Identify every line in the records below that contains the word "page", and reproduce each one.

__________________________________________________

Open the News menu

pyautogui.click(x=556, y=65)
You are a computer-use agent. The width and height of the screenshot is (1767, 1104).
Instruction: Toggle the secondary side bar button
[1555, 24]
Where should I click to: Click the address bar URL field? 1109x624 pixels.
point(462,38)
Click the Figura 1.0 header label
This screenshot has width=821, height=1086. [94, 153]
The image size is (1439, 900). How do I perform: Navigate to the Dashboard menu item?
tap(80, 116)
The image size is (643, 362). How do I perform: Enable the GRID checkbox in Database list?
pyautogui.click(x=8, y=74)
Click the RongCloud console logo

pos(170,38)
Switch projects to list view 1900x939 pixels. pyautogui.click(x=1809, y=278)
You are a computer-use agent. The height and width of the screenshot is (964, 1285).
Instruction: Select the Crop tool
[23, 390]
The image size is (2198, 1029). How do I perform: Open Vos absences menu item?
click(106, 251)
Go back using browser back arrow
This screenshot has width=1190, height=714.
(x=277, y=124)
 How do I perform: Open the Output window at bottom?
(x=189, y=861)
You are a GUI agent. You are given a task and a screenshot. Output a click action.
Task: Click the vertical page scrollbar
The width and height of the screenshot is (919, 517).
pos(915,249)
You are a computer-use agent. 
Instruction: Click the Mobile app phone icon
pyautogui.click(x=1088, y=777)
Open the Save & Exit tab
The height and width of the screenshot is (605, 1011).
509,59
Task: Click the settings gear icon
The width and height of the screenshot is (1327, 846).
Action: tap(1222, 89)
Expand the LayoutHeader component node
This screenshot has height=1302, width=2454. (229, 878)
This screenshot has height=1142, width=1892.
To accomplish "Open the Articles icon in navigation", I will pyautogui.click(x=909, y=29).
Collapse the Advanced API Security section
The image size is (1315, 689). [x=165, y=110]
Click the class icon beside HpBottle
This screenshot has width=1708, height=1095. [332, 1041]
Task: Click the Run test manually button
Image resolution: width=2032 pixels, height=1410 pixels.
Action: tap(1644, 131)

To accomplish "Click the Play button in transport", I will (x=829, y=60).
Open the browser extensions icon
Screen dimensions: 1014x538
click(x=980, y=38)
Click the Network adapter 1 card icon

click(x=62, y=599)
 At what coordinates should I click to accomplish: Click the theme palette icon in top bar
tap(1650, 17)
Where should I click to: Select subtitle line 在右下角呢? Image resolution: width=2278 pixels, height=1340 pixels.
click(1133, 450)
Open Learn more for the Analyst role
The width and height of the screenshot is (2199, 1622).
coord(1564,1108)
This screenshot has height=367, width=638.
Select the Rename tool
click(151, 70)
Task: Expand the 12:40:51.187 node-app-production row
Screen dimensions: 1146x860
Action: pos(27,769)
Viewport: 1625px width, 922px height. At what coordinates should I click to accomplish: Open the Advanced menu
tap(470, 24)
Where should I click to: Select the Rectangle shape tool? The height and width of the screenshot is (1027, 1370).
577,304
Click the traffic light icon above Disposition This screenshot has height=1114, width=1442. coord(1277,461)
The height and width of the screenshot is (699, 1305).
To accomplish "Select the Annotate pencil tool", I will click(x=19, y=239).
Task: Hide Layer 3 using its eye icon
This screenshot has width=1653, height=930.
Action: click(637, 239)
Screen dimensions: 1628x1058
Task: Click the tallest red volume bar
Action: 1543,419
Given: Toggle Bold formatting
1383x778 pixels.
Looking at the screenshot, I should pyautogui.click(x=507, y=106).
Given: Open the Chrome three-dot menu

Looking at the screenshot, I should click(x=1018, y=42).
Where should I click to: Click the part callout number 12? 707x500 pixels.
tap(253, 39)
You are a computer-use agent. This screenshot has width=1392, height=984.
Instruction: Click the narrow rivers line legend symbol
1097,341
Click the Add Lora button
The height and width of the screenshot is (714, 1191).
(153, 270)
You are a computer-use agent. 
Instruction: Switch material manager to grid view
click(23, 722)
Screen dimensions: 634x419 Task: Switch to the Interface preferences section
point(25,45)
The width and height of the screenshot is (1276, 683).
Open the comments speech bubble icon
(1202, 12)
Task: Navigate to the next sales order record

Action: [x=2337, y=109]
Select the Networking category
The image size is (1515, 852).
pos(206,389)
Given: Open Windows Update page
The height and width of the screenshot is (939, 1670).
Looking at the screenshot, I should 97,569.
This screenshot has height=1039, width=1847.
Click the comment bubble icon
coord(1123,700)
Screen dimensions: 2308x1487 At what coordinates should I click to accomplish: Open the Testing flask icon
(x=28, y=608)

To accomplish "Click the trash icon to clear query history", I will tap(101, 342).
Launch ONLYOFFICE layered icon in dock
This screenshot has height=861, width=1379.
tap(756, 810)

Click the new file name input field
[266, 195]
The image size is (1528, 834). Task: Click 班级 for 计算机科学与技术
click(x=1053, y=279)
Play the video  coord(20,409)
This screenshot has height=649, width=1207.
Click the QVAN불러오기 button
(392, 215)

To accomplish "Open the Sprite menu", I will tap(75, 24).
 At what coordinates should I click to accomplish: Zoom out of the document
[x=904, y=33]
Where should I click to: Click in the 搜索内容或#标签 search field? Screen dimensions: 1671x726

__________________________________________________

* EXPECTED ANSWER
Task: Click the vertical page scrollbar
Given: Open Windows Update page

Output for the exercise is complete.